Materials and methods

Participants

Ten PD patients, ten stroke patients (>12 weeks post-stroke) and ten age-matched healthy controls participated in this study (Table 1). Patients were recruited from outpatient clinics of the Department of Neurology and Department of Rehabilitation Medicine of the Leiden University Medical Center. Patients were able to lift their arms above shoulder level and had no additional disorders of the central nervous system or other conditions that could affect upper extremity function. Controls had normal or corrected to normal vision, had no apparent cognitive disorders or deficits, and had no history of disorders affecting upper extremity function. Written informed consent was obtained from all participants. The ethical committee of the Leiden University Medical Center approved the protocol.

Table 1

Participant characteristics

N	Controls	PD patients	Stroke patients
	10	10	10
Sex (male/female)	6 / 4	6 / 4	6 / 4
Age (yr) (mean, SD) a	61.6 ± 6.8	60.8 ± 7.5	60.5 ± 7.0
Disease duration (yr) (median, IQR)	–	11.9 [7.4–15.7]	3.5 [1.9–9.1]
Tested side (dominant/non-dominant)	5 / 5	6 / 4	6 / 4
MoCA (median, IQR) b	28.5 [27.5–29.3]	27.5 [25.8–29.3]	26.0 [24.8–27.3] *
PD-specific clinical characteristics
Stereotactic surgery (yes/no)	–	3 / 7	–
Hoehn and Yahr stage (median, range) c	–	2 [1–3]	–
SPES/SCOPA total score (mean, SD) d	–	18.1 ± 4.6	–
Stroke-specific clinical characteristics
First ever stroke (%)	–	–	90
Type of stroke (ischemic/hemorrhage)	–	–	9 / 1
Lesion side (left/right/both)	–	–	6 / 4 / 0
Modified Rankin Scale (median, range) e	–	–	1.5 [1–3]
Fugl-Meyer Upper Extremity Scale (median, IQR) f	–	–	59.5 [55.8–64]

a Not significantly different between PD patients and controls (t(18) = 0.25, P = .81) or between stroke patients and controls (t(18) = 0.37, P = .71). b MoCA = Montreal Cognitive Assessment; 0–30; high: better [24]; * significantly reduced compared to controls (P = .01). One control, two PD patients, and four stroke patients scored <26 (cutoff for mild cognitive impairment); c 0–5; high: worse [17]; d SPES/SCOPA motor examination, total score: 0–63; high: worse [18]; e 0–5; high: worse [19]; f 0–66; high: better [20]; range of observed scores = 43–65

Measurement instruments and data collection procedure

Questionnaires

After each game, task load was evaluated using the NASA-TLX questionnaire (1–7; high: worse [21]) and engagement was evaluated using a subset of 14 questions (1–5; high: better; [15]) from the Game Experience Questionnaire (GEQ; [22, 23]). At the end of the experiment, the System Usability Scale (SUS; 0–100; high: better; [24]) and a questionnaire on presence (1–7; high: better; Online Resource 1, adapted from [25]) were used to evaluate user experiences and identify opportunities for further improvement.

Assigned task 1
In the study methods excerpt, which body approved the study protocol?
Assigned task 2
Extend the study methods excerpt past its final sentence about the questionnaires.

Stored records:
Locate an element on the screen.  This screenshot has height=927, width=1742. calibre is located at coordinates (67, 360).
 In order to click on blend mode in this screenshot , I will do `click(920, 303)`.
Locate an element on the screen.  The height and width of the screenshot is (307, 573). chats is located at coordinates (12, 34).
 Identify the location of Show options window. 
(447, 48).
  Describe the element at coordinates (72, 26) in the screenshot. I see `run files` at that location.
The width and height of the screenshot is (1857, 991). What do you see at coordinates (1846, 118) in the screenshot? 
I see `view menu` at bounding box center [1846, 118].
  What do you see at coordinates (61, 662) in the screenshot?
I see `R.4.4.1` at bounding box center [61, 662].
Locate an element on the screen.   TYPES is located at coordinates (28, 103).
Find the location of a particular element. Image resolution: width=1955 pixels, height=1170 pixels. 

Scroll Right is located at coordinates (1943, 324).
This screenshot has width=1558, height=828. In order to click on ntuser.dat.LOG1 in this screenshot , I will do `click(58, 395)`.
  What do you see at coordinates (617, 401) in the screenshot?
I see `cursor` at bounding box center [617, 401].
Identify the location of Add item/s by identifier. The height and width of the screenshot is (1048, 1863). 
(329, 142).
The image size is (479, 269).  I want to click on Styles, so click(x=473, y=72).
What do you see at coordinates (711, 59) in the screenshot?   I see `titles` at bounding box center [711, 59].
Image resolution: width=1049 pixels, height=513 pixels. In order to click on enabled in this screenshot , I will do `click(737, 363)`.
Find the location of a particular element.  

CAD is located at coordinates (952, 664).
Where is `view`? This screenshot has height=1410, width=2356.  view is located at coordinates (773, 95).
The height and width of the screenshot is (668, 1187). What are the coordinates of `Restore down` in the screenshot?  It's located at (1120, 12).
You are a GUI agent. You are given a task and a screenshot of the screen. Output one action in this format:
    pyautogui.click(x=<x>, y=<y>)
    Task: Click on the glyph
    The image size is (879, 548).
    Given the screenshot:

Exercise result 1
The ethical committee of the Leiden University Medical Center.

Exercise result 2
Hardware

Virtual content was visualized using an AIRO II head-mounted display (HMD) (Fig. 1; Cinoptics, Maastricht, The Netherlands) with Leap Motion for contactless tracking of the hand (Leap Motion Inc., San Francisco, CA, USA) and Logitech C922 Pro Stream Webcam for marker recognition. A Microsoft Kinect™ v2 sensor was placed at 3 m from the participant, at an angle of 45° to the left side to avoid occlusion by markers. The application was run on a Dell Precision M4800 laptop.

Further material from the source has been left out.